- Consignes -
1 > Dans l'extrait sur Tuppence et Tommy Beresford, sous quelle couverture Tuppence s'installe-t-elle dans la pension de famille ?
2 > Prolongez l'extrait sur Tuppence et Tommy Beresford à partir de sa dernière phrase.

Le coupable... c’est le savon !

Tuppence et Tommy Beresford, deux agents qui ont joué un rôle de premier plan durant la Première Guerre mondiale, reconvertis en détectives, sont en passe de reprendre du service, lors de la Seconde.1 A la demande des services secrets britanniques, ils vont devoir traquer un membre (ou plus ?) de la 5e colonne, dans la charmante station balnéaire de Leahampton. Tuppence, sous la couverture d’une tricoteuse acharnée, Mrs Blenkensop, s’installe dans la pension de famille, connue sous le nom désuet de villa « Sans-Souci ». Tommy, quant à lui, se transforme en un homme falot, passionné de golf, Mr Meadowes. A eux deux, et sans avoir l’air d’y toucher, Tuppence et Tommy vont réussir leur mission et participer, à leur niveau, à la sauvegarde de leur mère-patrie.

(Données d'ancrage par coordonnées de pixels)

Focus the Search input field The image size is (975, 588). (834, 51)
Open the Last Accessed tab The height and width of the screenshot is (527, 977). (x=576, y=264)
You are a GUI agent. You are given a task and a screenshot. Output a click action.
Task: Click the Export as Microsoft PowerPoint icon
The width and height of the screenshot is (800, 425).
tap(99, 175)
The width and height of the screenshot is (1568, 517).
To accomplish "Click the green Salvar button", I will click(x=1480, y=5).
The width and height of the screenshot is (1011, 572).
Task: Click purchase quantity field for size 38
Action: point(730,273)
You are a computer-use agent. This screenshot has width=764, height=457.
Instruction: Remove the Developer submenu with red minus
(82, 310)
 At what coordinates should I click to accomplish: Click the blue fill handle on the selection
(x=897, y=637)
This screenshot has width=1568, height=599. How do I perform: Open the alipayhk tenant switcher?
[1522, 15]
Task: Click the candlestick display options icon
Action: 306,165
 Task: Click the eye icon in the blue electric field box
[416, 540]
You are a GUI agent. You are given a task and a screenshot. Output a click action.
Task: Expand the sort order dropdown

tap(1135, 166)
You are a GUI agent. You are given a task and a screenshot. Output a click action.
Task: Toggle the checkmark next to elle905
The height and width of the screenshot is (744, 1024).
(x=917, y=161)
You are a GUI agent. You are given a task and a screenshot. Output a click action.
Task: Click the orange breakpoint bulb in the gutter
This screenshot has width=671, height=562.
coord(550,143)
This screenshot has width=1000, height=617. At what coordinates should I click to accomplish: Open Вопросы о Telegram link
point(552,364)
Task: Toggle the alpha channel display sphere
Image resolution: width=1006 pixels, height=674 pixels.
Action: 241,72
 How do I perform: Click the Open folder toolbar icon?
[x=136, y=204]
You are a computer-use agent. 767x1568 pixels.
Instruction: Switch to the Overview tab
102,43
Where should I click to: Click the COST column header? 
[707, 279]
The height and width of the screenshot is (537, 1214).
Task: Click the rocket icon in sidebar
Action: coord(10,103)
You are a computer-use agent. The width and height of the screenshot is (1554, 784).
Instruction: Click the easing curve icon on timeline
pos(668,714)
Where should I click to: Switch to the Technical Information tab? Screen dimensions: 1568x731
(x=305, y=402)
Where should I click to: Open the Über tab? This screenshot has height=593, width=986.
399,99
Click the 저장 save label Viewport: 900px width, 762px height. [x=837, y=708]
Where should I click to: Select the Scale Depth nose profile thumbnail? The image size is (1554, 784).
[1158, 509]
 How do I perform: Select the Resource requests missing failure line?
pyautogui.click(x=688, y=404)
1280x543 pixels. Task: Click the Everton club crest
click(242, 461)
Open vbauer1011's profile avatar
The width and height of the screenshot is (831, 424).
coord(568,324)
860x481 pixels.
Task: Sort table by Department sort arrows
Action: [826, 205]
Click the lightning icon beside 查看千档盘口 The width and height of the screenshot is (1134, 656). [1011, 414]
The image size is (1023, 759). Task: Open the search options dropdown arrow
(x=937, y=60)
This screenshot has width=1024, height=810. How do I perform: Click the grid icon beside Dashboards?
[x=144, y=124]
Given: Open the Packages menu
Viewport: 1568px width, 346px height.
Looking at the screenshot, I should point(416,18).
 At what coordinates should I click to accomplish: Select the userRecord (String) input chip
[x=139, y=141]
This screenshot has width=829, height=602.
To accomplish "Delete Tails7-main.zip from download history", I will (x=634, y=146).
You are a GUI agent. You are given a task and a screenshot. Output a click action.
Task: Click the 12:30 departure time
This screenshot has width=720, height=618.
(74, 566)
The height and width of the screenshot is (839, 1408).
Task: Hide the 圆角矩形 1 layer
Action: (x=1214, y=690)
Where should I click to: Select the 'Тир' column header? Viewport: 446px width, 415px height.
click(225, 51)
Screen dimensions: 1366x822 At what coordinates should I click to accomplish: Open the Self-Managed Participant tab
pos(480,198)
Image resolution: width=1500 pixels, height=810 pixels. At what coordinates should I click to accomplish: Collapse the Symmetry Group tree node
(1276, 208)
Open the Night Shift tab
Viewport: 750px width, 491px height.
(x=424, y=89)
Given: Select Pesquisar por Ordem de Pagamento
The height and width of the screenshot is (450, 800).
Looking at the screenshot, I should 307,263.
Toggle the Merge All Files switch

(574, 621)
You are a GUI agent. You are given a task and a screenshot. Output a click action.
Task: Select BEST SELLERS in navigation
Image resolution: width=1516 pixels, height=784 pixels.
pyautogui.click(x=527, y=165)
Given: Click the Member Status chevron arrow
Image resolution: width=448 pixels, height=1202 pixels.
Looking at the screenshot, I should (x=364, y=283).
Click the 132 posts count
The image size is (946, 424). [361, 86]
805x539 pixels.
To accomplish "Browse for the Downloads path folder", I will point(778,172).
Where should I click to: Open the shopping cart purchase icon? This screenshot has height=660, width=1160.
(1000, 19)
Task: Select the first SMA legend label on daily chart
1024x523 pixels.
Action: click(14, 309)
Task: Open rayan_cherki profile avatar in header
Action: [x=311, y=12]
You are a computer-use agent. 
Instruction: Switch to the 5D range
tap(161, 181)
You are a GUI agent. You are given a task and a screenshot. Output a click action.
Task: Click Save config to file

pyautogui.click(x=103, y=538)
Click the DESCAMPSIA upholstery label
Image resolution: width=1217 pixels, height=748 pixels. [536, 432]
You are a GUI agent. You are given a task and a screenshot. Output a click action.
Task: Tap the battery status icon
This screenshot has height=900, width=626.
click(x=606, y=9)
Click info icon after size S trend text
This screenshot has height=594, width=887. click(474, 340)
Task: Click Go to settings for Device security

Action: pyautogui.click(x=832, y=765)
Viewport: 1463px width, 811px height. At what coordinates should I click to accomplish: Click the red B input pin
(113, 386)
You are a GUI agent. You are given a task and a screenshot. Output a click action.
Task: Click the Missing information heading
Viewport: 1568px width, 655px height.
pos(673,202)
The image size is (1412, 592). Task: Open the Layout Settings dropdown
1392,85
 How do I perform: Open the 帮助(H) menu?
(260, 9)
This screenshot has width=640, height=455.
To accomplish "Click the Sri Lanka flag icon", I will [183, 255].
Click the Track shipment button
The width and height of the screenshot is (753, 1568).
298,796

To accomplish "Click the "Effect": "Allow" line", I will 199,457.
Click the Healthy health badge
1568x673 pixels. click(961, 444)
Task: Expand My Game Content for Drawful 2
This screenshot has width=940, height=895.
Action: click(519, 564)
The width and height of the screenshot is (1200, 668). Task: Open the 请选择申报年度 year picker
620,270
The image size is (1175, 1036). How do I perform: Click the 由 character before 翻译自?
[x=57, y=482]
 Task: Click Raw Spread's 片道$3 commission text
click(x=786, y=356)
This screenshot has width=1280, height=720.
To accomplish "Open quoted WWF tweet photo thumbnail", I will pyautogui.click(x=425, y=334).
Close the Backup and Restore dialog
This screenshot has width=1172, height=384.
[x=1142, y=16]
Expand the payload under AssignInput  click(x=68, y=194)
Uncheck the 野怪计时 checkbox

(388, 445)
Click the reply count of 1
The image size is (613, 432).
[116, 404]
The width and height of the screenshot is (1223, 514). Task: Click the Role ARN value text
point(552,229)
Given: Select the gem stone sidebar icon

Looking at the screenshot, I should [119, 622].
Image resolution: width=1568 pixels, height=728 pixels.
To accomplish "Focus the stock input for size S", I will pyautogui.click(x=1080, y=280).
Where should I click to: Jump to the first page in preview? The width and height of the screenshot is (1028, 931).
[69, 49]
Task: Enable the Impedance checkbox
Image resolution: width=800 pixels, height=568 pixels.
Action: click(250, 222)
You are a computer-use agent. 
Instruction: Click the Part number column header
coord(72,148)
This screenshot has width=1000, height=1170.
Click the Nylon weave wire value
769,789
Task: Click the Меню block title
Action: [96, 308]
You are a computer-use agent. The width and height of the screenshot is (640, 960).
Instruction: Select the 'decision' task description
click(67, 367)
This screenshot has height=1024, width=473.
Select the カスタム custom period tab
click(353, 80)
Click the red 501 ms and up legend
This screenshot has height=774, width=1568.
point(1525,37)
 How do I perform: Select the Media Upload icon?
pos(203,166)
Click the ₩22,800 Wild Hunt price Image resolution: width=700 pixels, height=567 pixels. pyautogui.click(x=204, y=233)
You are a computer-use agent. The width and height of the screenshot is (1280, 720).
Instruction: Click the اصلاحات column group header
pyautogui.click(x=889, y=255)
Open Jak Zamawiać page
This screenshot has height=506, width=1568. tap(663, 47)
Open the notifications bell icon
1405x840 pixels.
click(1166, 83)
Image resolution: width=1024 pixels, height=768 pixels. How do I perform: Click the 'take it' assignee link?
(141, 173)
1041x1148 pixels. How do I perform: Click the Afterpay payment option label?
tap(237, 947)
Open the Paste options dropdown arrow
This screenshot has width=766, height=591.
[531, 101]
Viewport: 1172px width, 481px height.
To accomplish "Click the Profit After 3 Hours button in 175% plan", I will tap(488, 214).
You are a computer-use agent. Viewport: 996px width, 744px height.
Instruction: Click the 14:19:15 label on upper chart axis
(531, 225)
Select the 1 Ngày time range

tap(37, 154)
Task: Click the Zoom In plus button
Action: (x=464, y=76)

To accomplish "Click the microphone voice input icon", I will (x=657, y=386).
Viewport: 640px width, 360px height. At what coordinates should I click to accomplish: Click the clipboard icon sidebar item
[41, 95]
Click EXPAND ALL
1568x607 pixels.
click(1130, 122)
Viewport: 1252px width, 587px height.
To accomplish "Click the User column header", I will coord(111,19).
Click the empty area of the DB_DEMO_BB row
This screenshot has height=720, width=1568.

- Réponses attendues -
1 > Sous la couverture d'une tricoteuse acharnée, Mrs Blenkensop.

2 >
Une pension de famille qui sent l’oignon et le chou

Mrs Perenna, la patronne de la pension de famille, est une « femme peu soignée, maquillée à la diable », qui possède, pourtant, deux atouts esthétiques de poids : une « opulente chevelure noire » et des « dents d’une blancheur éblouissante ». Sheila, sa fille, « très brune de peau », arbore des « formes agréables », qui ne laissent pas indifférent un certain pensionnaire. Mrs O’Rourke, une peu séduisante matrone, porte « sans honte barbe et moustaches », le major Bletchley, M. von Deinim (un jeune Allemand blond, aux yeux bleus), Miss Minton, Mrs Sprot et son petit diable de 3 ans, Betty, et M. et Mrs Cayley forment un petit groupe hétérogène de personnes qui se sont retrouvés là pour fuir les bombardements sur Londres. Le major passe ses journées à pester contre cette jeunesse toute molle qui a fait perdre la guerre. « Il leur faut des bains chauds, et c’est sur le coup de 10 heures qu’ils descendent prendre leur petit déjeuner, quand ce n’est pas plus tard. » M. Cayley, quant à lui, ne pense qu’à sa santé et à ses médicaments. « Ce n’est pas un homme c’est une pharmacie ambulante. » Il y a, de temps en temps, des échanges de mots aigres doux... Sheila, par exemple, s’emmanche après Tommy, trouvant qu’il est du genre à faire fortune « aux quatre coins de l’Empire » et à revenir au bercail, tout bronzé, vivre de ses rentes ! Tout ce petit monde vit paisiblement (ou à peu près) dans une délicieuse odeur de cuisine. « Oignons ou choux, la plupart des temps » ! Parfois, une petite note « d’assa foetida », histoire de changer de chambre, du fait de l’odeur pestilentielle qui y règne.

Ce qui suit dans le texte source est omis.